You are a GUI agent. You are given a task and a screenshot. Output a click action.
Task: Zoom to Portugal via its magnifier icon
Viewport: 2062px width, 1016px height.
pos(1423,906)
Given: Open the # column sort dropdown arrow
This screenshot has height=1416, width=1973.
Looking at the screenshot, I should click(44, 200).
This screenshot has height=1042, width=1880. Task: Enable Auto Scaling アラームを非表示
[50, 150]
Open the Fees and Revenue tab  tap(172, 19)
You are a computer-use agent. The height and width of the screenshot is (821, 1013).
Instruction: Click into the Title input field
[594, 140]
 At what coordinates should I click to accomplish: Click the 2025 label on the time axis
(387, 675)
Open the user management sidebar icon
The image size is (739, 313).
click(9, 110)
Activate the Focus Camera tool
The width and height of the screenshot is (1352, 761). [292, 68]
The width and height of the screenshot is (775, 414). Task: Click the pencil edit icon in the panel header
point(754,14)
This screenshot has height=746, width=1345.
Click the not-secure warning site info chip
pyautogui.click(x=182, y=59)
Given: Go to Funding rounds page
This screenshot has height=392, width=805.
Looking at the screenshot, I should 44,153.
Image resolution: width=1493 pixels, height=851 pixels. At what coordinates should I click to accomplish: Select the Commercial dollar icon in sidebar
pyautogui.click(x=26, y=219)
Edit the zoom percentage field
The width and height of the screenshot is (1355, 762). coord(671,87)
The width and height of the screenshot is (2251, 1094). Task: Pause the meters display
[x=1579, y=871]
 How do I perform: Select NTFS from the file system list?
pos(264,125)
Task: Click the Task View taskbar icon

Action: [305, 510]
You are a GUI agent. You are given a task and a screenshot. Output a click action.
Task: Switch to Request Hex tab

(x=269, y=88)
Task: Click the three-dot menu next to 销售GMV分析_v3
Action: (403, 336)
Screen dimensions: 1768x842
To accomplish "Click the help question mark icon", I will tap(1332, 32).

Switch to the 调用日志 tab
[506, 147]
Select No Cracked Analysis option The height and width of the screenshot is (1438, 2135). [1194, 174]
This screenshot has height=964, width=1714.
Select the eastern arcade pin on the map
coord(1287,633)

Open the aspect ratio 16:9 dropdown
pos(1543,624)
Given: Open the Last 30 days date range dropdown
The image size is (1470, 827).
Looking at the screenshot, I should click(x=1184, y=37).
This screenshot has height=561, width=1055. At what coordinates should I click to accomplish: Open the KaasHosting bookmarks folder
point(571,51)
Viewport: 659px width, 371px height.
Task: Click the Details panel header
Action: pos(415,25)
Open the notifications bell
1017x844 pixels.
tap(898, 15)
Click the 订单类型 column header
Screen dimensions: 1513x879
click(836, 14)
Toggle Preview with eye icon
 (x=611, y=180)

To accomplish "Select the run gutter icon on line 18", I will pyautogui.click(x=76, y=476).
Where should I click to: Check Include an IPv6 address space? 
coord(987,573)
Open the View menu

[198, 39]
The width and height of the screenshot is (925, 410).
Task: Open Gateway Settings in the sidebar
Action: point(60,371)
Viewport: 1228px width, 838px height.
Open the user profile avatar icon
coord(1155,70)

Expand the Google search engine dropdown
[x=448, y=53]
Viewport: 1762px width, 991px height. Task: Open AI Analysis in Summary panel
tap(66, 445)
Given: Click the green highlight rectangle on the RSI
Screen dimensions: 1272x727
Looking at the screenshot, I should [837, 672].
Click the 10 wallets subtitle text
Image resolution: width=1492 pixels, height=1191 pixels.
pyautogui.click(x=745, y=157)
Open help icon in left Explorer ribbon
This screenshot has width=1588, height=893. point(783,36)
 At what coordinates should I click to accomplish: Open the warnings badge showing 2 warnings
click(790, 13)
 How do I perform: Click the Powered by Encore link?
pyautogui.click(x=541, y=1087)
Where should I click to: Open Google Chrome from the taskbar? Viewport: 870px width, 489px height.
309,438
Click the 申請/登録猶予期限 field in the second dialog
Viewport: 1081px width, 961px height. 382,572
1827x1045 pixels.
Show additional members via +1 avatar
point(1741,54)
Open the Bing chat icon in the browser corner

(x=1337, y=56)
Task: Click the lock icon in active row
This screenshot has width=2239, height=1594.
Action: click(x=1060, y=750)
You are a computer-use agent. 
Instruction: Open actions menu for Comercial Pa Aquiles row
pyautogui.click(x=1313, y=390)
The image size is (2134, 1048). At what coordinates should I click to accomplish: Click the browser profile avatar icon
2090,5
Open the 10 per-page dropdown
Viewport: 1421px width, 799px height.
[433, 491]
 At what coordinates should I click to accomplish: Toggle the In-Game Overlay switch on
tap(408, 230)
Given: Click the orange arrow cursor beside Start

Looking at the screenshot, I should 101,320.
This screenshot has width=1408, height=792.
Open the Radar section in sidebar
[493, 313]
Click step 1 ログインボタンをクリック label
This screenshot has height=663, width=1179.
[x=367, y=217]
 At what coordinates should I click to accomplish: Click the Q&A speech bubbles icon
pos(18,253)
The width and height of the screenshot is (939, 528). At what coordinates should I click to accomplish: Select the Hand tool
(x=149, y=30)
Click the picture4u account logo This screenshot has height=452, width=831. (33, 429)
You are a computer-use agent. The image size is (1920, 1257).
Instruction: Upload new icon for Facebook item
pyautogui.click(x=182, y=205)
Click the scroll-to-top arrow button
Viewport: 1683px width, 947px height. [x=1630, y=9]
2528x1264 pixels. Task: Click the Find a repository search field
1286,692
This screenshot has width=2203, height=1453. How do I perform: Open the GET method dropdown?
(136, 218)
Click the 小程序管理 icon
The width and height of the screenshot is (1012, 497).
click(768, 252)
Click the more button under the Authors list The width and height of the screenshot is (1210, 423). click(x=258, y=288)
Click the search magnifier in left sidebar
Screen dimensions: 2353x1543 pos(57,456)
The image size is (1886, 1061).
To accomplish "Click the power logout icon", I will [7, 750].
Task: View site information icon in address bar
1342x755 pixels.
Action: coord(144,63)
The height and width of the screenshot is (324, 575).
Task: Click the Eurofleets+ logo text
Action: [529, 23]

◇ ◇ ◇

== Problem details ==
Please output exactly the lines between the one holding "Given: Open the Last" and the one holding "Open the notifications bell" in the records above, inclusive, and nothing more.

== Solved exercise ==
Given: Open the Last 30 days date range dropdown
The image size is (1470, 827).
Looking at the screenshot, I should click(x=1184, y=37).
This screenshot has height=561, width=1055. At what coordinates should I click to accomplish: Open the KaasHosting bookmarks folder
point(571,51)
Viewport: 659px width, 371px height.
Task: Click the Details panel header
Action: pos(415,25)
Open the notifications bell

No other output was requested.